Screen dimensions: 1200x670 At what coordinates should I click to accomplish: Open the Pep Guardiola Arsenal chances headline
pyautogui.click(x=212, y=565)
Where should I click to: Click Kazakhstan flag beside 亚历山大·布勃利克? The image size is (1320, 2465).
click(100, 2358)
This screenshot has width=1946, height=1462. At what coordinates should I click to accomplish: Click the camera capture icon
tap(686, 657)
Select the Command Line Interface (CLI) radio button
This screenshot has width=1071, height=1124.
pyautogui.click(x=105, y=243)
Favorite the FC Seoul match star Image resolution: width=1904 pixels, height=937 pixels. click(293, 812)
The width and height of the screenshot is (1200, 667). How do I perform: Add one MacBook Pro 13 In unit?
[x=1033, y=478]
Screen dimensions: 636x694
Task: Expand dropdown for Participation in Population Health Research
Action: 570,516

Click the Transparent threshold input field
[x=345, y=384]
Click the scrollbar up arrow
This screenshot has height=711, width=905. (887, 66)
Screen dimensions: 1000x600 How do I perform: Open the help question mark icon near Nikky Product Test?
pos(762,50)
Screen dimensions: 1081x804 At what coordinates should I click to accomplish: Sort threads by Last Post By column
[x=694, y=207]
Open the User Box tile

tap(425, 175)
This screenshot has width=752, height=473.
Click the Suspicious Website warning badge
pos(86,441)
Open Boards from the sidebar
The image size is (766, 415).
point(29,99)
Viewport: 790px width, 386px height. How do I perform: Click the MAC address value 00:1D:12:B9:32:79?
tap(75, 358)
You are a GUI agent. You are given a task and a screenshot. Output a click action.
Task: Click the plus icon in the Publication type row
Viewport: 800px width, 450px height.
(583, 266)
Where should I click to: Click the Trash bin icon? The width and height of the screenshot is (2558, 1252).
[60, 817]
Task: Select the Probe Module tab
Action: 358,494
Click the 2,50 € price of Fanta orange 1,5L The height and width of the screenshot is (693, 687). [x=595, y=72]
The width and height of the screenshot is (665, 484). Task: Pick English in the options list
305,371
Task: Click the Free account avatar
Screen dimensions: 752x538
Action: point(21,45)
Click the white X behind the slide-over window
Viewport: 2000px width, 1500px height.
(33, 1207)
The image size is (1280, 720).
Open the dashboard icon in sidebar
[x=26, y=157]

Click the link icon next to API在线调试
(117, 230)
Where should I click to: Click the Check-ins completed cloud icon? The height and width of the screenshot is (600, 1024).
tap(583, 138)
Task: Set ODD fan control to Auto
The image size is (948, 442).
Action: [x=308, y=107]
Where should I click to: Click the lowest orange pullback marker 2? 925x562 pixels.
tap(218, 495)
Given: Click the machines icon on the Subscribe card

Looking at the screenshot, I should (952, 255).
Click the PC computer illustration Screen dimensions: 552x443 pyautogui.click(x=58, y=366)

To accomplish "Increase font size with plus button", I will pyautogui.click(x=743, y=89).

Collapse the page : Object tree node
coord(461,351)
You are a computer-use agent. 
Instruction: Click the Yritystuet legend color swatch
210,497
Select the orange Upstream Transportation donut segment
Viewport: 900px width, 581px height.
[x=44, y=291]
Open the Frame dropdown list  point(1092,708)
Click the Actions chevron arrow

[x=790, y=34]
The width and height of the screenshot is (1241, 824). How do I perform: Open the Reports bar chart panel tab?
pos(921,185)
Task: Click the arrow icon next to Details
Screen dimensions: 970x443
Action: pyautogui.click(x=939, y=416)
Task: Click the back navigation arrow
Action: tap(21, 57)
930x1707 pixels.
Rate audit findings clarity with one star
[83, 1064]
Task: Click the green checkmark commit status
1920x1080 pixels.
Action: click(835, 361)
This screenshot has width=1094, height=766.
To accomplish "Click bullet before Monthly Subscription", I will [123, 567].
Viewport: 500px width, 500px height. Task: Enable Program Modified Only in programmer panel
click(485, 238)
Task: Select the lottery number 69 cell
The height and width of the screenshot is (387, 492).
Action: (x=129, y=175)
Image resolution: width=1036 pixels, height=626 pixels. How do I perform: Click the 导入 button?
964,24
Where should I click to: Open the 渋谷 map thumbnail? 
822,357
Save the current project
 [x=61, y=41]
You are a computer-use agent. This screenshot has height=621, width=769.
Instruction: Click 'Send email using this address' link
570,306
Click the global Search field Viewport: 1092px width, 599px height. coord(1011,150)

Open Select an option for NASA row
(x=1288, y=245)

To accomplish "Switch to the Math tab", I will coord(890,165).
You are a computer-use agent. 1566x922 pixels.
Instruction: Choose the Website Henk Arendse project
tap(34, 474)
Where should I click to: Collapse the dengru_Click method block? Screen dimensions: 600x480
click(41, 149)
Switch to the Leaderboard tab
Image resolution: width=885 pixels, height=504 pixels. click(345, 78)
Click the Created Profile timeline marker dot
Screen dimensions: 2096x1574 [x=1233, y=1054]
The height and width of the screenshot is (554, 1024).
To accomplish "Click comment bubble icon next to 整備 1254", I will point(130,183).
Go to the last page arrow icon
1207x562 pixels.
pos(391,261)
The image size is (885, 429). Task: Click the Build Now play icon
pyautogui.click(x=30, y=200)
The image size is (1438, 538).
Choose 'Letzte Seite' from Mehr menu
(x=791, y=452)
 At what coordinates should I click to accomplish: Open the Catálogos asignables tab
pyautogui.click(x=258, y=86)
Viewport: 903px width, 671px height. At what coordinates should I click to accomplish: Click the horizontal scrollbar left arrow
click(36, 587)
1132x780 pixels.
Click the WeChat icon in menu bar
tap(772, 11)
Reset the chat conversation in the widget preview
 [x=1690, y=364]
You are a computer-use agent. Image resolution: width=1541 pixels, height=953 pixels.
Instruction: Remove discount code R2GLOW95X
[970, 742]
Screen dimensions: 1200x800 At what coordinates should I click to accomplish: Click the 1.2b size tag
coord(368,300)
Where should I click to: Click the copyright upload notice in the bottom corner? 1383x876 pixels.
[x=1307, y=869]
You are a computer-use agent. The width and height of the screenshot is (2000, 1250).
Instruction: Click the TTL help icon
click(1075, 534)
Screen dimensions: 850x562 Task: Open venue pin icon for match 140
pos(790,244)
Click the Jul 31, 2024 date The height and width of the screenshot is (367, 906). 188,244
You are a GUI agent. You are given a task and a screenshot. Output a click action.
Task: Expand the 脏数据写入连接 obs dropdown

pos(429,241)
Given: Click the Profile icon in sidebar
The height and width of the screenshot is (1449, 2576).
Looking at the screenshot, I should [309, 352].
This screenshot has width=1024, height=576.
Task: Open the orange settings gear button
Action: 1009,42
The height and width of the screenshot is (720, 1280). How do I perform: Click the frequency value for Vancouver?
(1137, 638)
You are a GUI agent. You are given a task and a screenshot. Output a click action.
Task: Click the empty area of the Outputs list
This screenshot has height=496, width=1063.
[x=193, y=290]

*****

**Exercise**
Reproduce the data from the line containing "Screen dimensions: 1000x600" up to and including the line containing "tap(75, 358)", shifting every coordinate in the answers up by 60. Leave all other text in those lines unchanged.

**Result of this exercise**
Screen dimensions: 1000x600 How do I perform: Open the help question mark icon near Nikky Product Test?
pos(822,110)
Screen dimensions: 1081x804 At what coordinates should I click to accomplish: Sort threads by Last Post By column
[x=754, y=267]
Open the User Box tile

tap(485, 235)
This screenshot has width=752, height=473.
Click the Suspicious Website warning badge
pos(146,501)
Open Boards from the sidebar
The image size is (766, 415).
point(89,159)
Viewport: 790px width, 386px height. How do I perform: Click the MAC address value 00:1D:12:B9:32:79?
tap(135, 418)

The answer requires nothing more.